• [Instructions to follow]:
For the entries below, the expected answer is the line with "Nebraska (93, 978)", the line with "Kentucky (22, 962)", and every line between them, exactly as written, and nothing more.
━━━ Materials provided
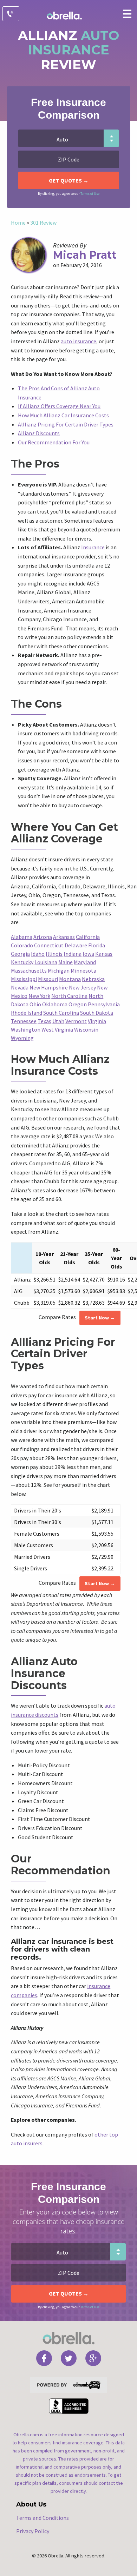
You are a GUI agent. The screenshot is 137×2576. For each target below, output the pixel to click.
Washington (25, 1029)
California (88, 936)
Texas (44, 1021)
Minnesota (83, 970)
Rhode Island (26, 1012)
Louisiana (45, 962)
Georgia (20, 953)
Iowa (88, 953)
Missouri (48, 978)
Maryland (85, 962)
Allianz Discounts (39, 433)
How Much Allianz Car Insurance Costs (63, 415)
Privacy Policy (32, 2531)
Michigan (59, 970)
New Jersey (82, 987)
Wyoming (22, 1037)
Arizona (42, 936)
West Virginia (57, 1029)
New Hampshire (49, 987)
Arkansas (64, 936)
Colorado (22, 945)
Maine (65, 962)
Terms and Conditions (42, 2517)
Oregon (77, 1004)
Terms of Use (89, 193)
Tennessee (24, 1021)
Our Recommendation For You (54, 442)
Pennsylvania (104, 1004)
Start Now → (100, 1318)
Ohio (35, 1004)
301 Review (43, 222)
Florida (96, 945)
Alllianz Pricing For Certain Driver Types (65, 424)
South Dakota (96, 1012)
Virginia (97, 1021)
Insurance (93, 547)
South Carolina (61, 1012)
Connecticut (49, 945)
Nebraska (93, 978)
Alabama (21, 936)
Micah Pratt (84, 255)
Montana (70, 978)
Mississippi (24, 978)
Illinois (54, 953)
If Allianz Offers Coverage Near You (59, 406)
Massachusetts (29, 970)
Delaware (76, 945)
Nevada (19, 987)
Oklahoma (54, 1004)
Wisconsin (86, 1029)
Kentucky (22, 962)
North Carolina (69, 995)
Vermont (76, 1021)
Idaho (38, 953)
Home (18, 222)
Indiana (72, 953)
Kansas (103, 953)
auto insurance (78, 341)
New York (39, 995)
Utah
━━━━━━
• [Solution]:
Nebraska (93, 978)
Alabama (21, 936)
Micah Pratt (84, 255)
Montana (70, 978)
Mississippi (24, 978)
Illinois (54, 953)
If Allianz Offers Coverage Near You (59, 406)
Massachusetts (29, 970)
Delaware (76, 945)
Nevada (19, 987)
Oklahoma (54, 1004)
Wisconsin (86, 1029)
Kentucky (22, 962)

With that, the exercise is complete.